Logan – critique

Dans un futur proche, un certain Logan, épuisé de fatigue, s’occupe d’un Professeur X souffrant, dans un lieu gardé secret à la frontière Mexicaine. Mais les tentatives de Logan pour se retrancher du monde et rompre avec son passé vont s’épuiser lorsqu’une jeune mutante traquée par de sombres individus va se retrouver soudainement face à lui. (Allociné)
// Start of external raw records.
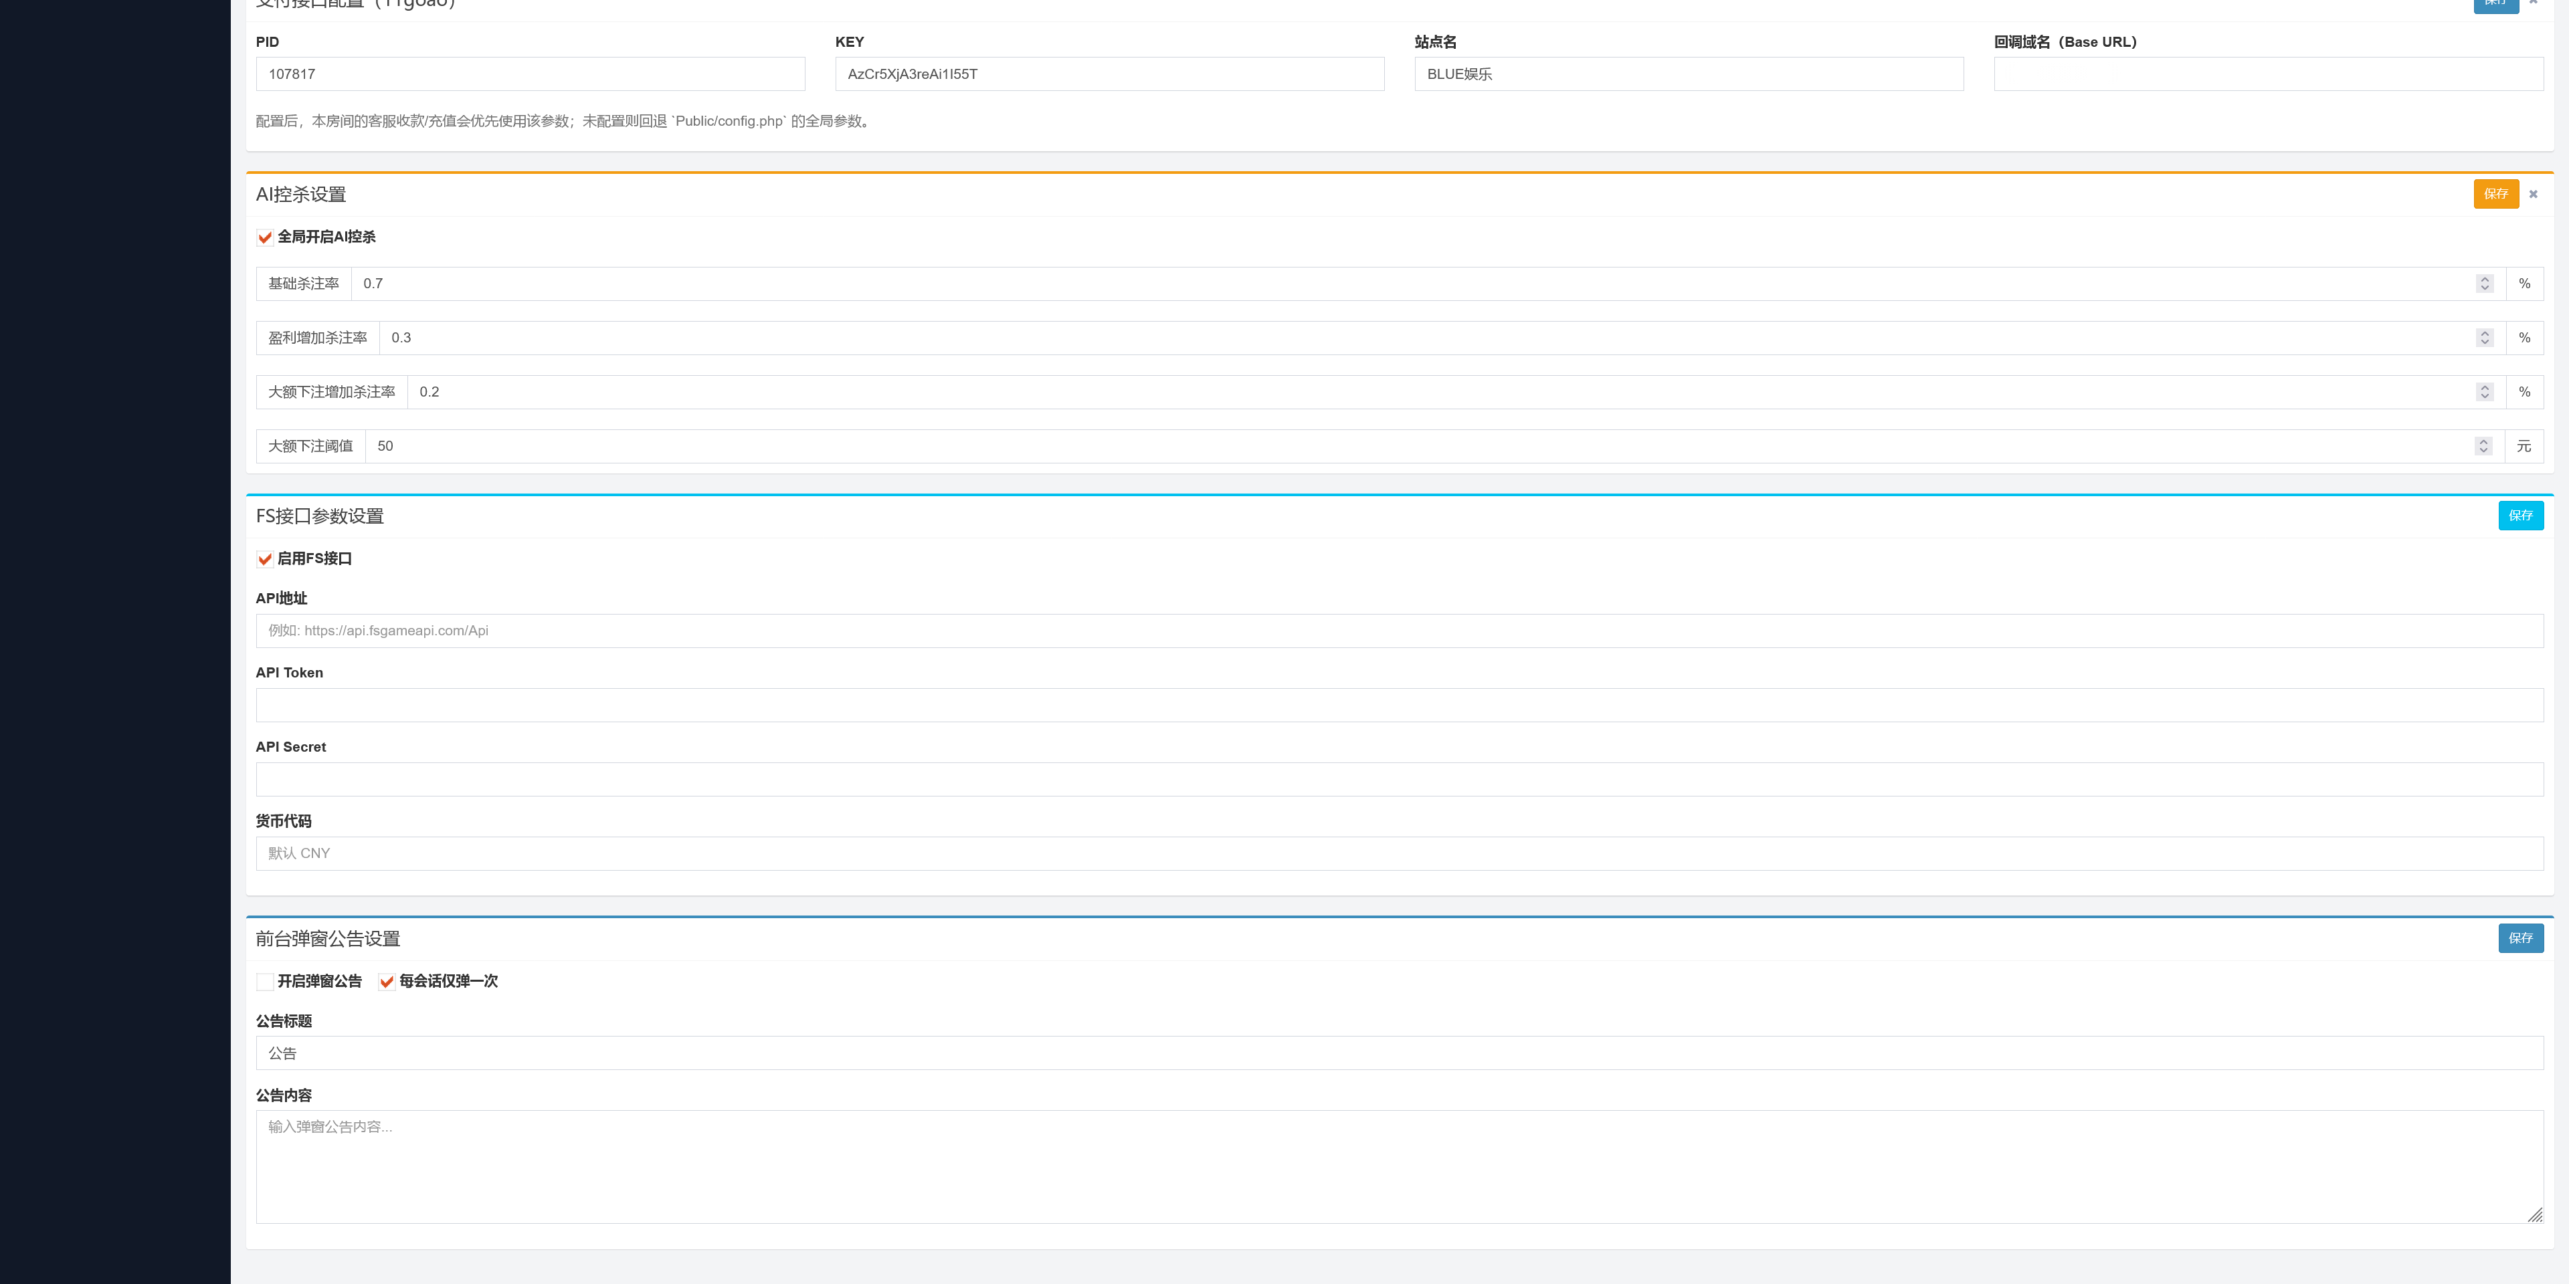This screenshot has height=1284, width=2569.
Task: Click the stepper arrows in the 盈利增加杀注率 field
Action: [2484, 338]
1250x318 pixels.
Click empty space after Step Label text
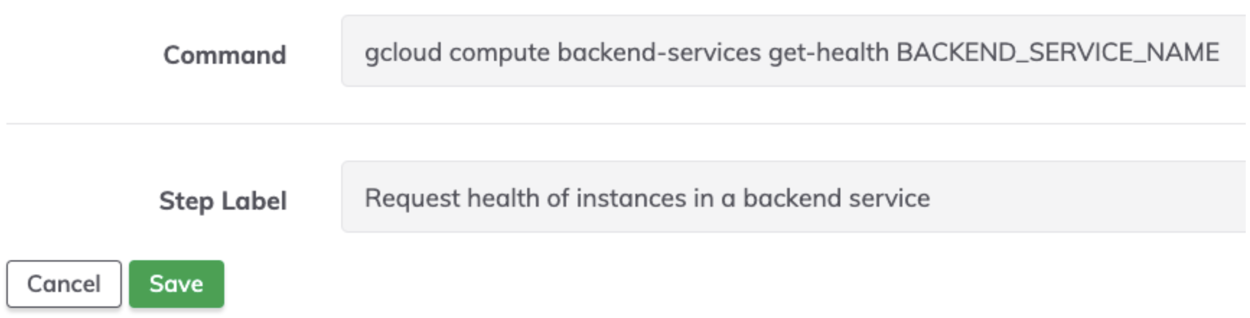[x=1087, y=197]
Pas grand chose à en dire sinon que les critiques (que je n’ai pas lues mais je me fie à ce qui s’en dégage) ont absolument raison : tchurie. De la 1ère à la dernière seconde (mais vraiment) Logan a tout bon et rend enfin justice à l’un des X-Men les plus emblématiques et sans doute les plus appréciés des lecteurs.

Artisan humble mais rarement génial (jamais si tu veux mon avis), James Mangold (dont je retiendrai surtout Copland, super polar avec un Stallone épuisé; il a également signé le biopic de Johnny Cash, Walk the Line) trouve ici l’angle parfait pour traiter à la fois l’image et la nature profonde de son personnage, ainsi que sa trajectoire à la fois « générale » et au sein du film lui-même. J’ai pas envie d’en dire plus, il faut découvrir Logan en en sachant le minimum pour ressentir au mieux son caractère viscéral.
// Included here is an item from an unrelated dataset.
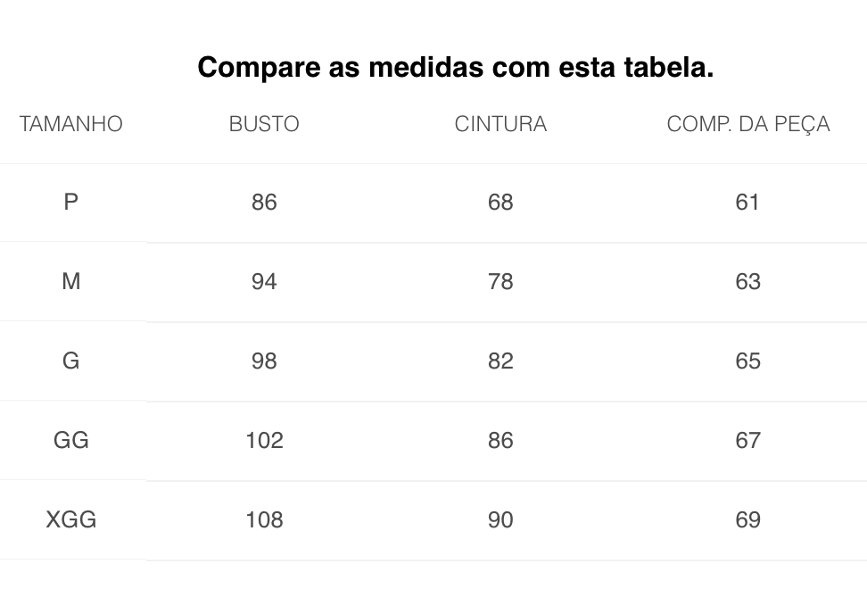Click the cintura value 82
This screenshot has height=614, width=867.
point(500,361)
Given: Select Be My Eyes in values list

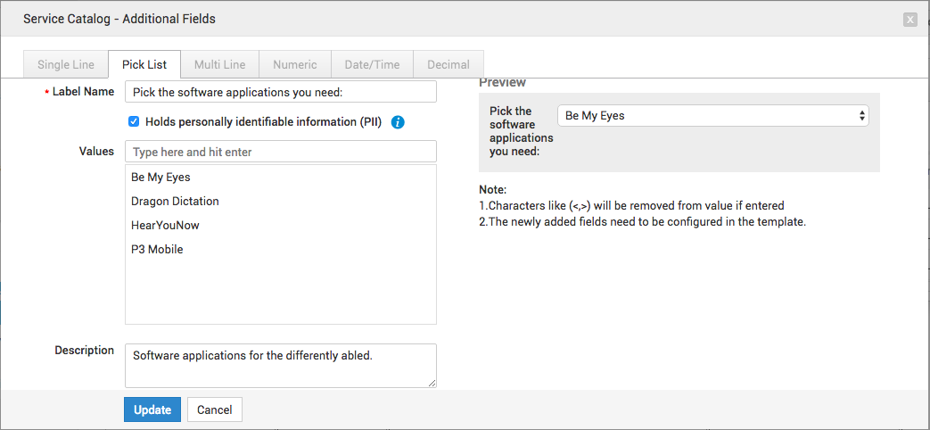Looking at the screenshot, I should pyautogui.click(x=160, y=177).
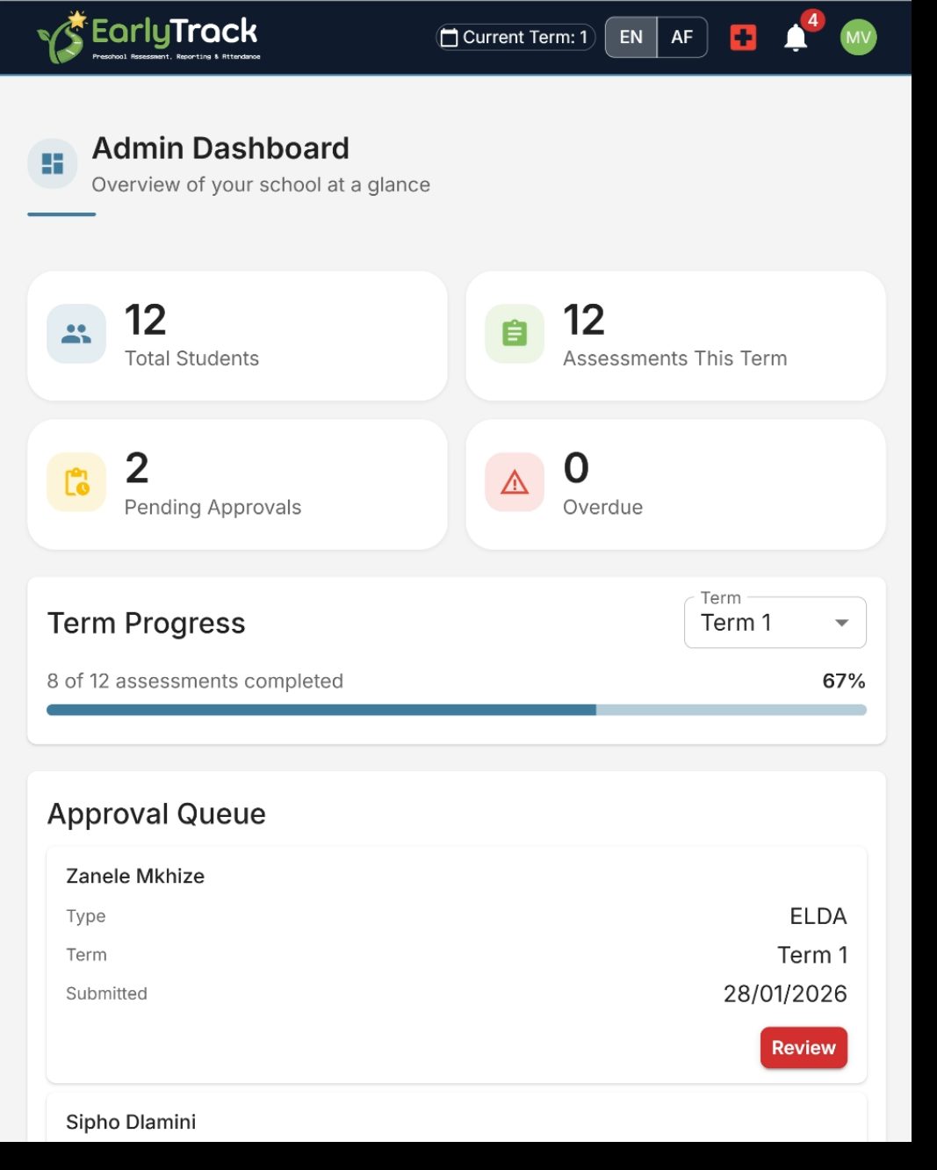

C’est ce qui m’a le plus plu dans ce film : on peut évidemment y voir une métaphore de la fin d’un monde ou une allégorie de ce qui attend les Etats-Unis à court terme blablabla mais bordel, on s’en fout! Logan tabasse, méchamment, violemment, ne s’embarrasse pas de circonvolutions inutiles (y compris dans ses passages les plus émouvants) et c’est ça qui est bon putain. Même s’ils sont évidemment (très) présents, les effets spéciaux paraissent presque… inexistant en réalité, tant le film prend le contre-pied des films Marvel habituels : Logan ressemble mille fois plus à un western qu’aux X-Men de Bryan Singer (que j’aime bien, voire beaucoup en ce qui concerne le 1, c’est pas le problème).

C’est sans doute parce que j’ai vu les films récemment et qu’ils sont encore frais dans ma tête mais ça m’a fait penser à John Wick en fait : des coups qui font mal et surtout, qu’on voit à l’écran, sans qu’ils soient découpés en 15000 plans tremblotants. Désolé de la légèreté de l’analyse mais putain, ça fait du bien ! 2 films qui traitent la violence graphique, le filmage et le découpage des scènes d’action un peu de la même manière, j’espère que c’est une tendance.

A noter enfin que si sa présence physique, son charisme et sa cinégénie n’ont jamais été remises en question, Hugh Jackman se hisse au niveau des enjeux et délivre une prestation absolument impeccable.